Friday, January 9, 2009

Hanoi, Vietnam

It's 5am and we just got back to Hanoi from Sapa on the night train. Our room won't be available for several more hours so I'm going to catch up on my writing.

On Monday as I walked around Hoan Kiem Lake watching people practice Tai Chi and stretch on the benches, my lungs began to feel like crap from all the fumes. If most of the people living in the city ride or walk around with Michael Jackson/SARS/surgery face covers, you know the air is bad. However, a couple things I can't complain about are Hanoi's cooler weather and drivers' use of traffic signals...but of course traffic signals only exist in few areas.
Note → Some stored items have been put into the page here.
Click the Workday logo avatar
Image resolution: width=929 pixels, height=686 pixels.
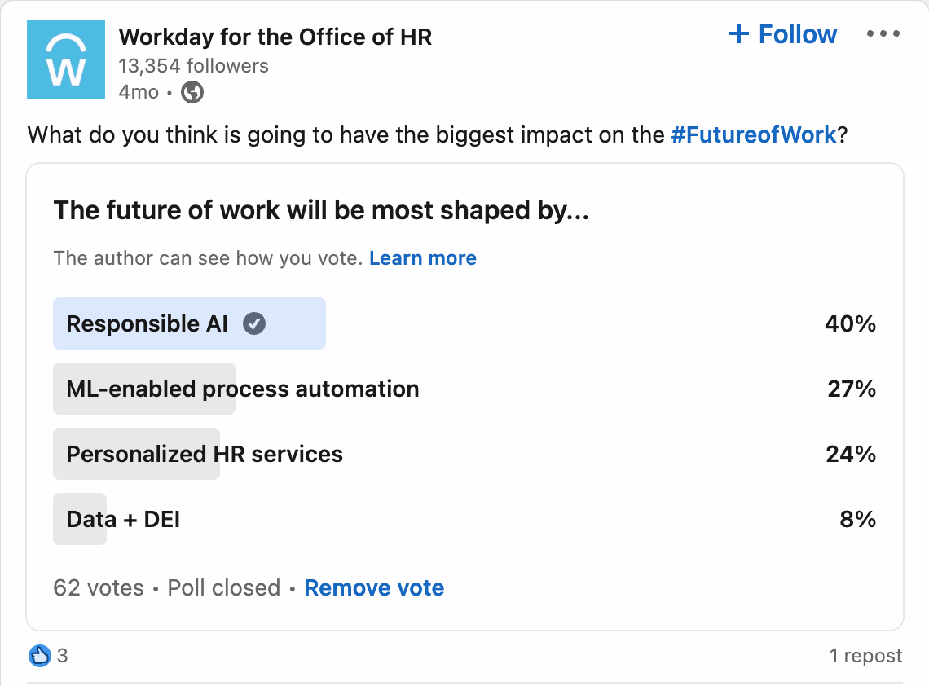point(66,60)
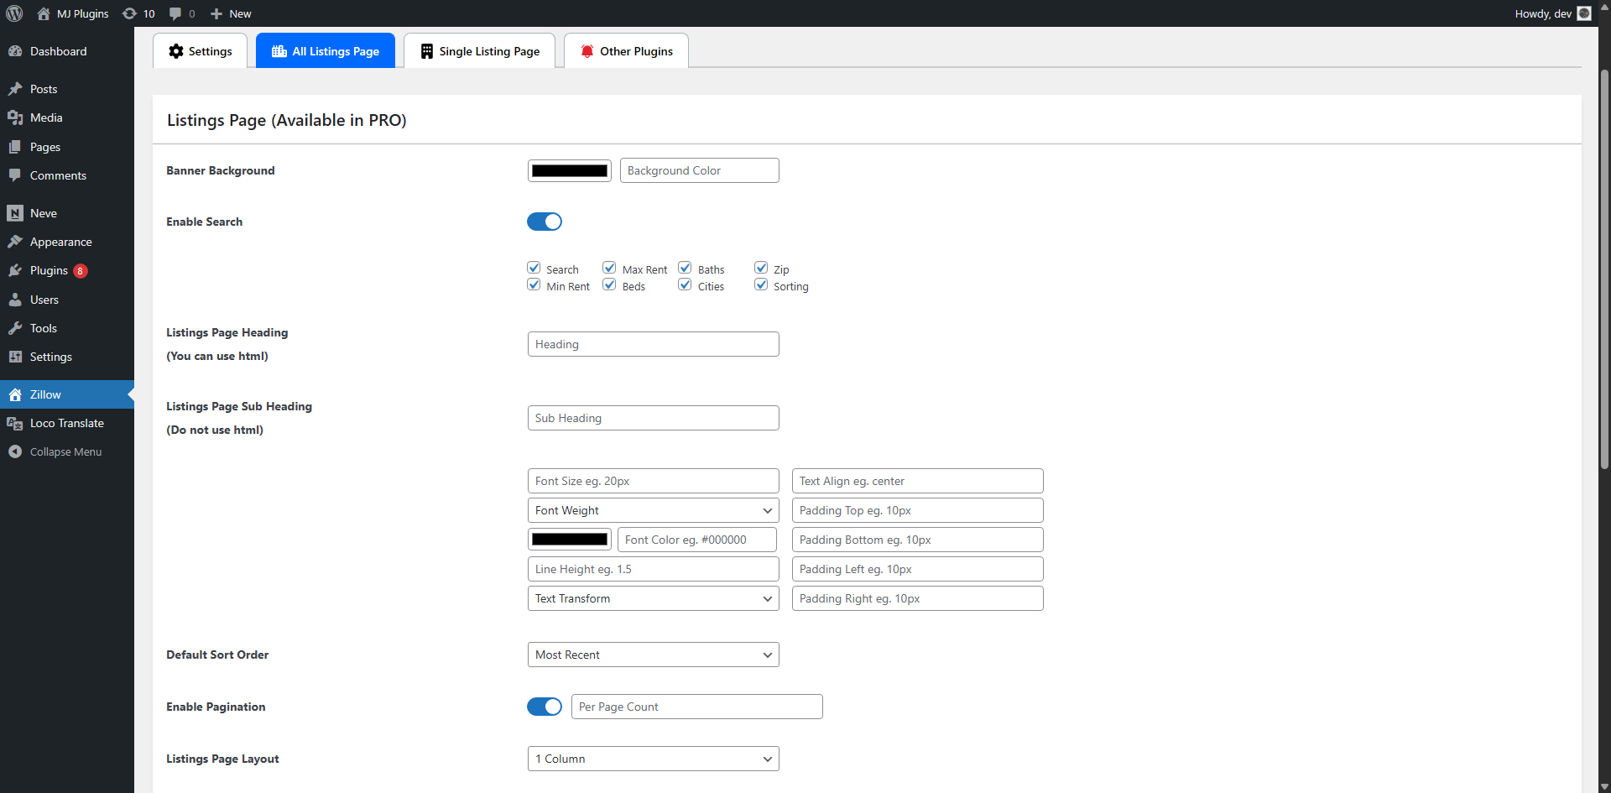Image resolution: width=1611 pixels, height=793 pixels.
Task: Uncheck the Max Rent checkbox
Action: click(610, 268)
From the lake we walked to the Old Quarter, an area with cramped streets lined with coffee shops and stores that sell random things on the ground level and people's homes on the above levels. The buildings are a bit older with French colonial influences. We can't walk on the sidewalks because parked motorbikes, merchandise and street kitchens take up all the space, so we dodged bicycles, cars, and motorbikes on the street. My map is useless in the Old Quarter because every few blocks, the street names change.

Dong Xuan market is in the northern part of the Old Quarter and it's pure chaos. Old women walk by with baskets of fruit hanging from a stick that rests over their shoulders. People pedal on their bikes with five huge bags of rice stacked on the bike. Motorbikes weave in and out of traffic. Cars bully their way through. Pedestrians (me) carefully cross the street and manage not to get run over. Men lounging on their motorbikes and pedaling on their cyclo offer rides. Women sit on the ground sell fruits and pots of food. People squat on tiny plastic chairs, eating food in the street kitchens.

After we escaped the madness, we visited the 900 year-old Temple of Literature. (It had to do something with Confucius.) I felt like I was in a back-in-the-day Chinese movie with the old architecture and gardens.

Ho Chi Minh's Masoleum was around the corner but we didn't feel like paying homage to him or seeing his embalmed body. I was over Hanoi and couldn't wait to go to Ha Long Bay.